6.033 Handout 7: Assignment 3

February 20 through February 26

For Recitation, Thursday, February 20

To prepare for this section, read Chapter 15 through Section 15.5 from Tanenbaum's Modern Operating Systems. This chapter describes the Mach operating system better than any of the papers that have been written by the authors of Mach. Mach is one of the many microkernel systems built over the last decades; Mach is one of the few that had a considerable impact on industry, though. Mach forms the foundation of, for example, the NeXT operating system. Apple announced recently that it will use NeXT for its next operating system.

Don't be confused if this chapter uses slightly different language than we have in lecture; this is one of the unpleasant features of studying computer systems. Since this field is moving fast, there is not a standard set of definitions. For example, the words "thread", "process", and "task" are totally overloaded (in the 6.035 sense). Sometimes a thread is the same thing as a task, but other times a task is the same thing as a process; it is a mess. You have to figure it out from the context. Ambiguity is an unfortunate but inescapable property of computer systems.

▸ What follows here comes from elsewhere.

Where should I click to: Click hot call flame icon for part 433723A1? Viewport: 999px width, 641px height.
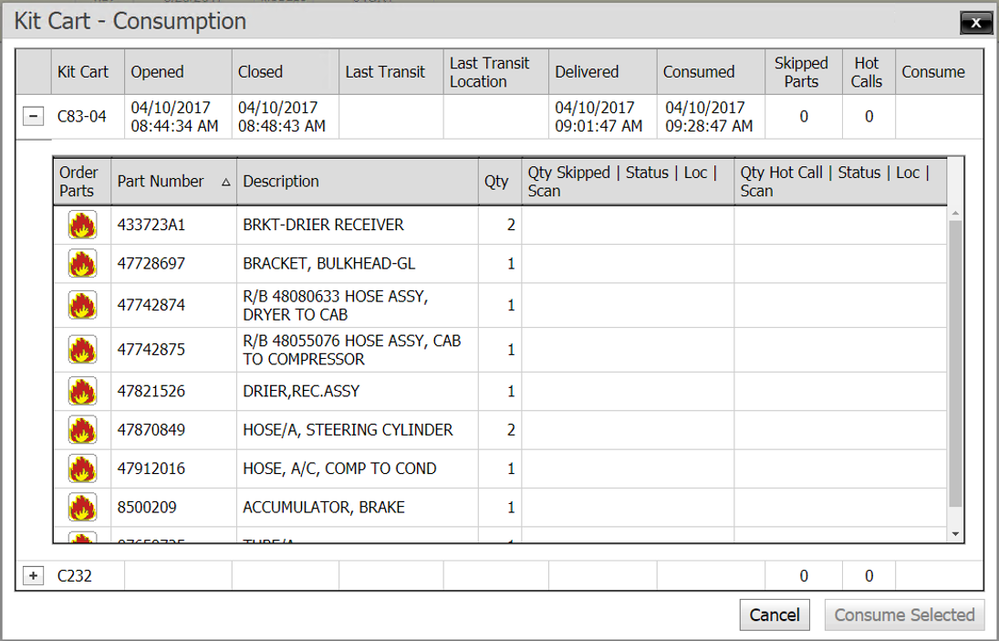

For Lecture, Monday, February 24

This is the last lecture on infrastructure and deals with abstractions and primitives for concurrency control, which is a complicated and important topic. Many of the hard-to-find bugs in programs are concurrency bugs, since often they are hard to reproduce. Jim Gray calls these bugs Heisenbugs, in contrast to Bohrbugs, which have a deterministic behavior. To prepare for lecture, read Tanenbaum sections 2.2 (interprocess communication), 2.3 (classical IPC problems), and 12.1 (threads).

For Recitation, Tuesday, February 25

The last reading on the topic of computer system organization is #10 (Andrew D. Birrell, "An introduction to programming with threads"). For class, read pages 1 through 12; if you get interested in threads the material in pages 13-22 is also of considerable interest, and if you get really interested in threads, go ahead and read the whole paper. Don't be confused by the particular programming language that is being used in this paper; focus on the semantics of the thread primitives.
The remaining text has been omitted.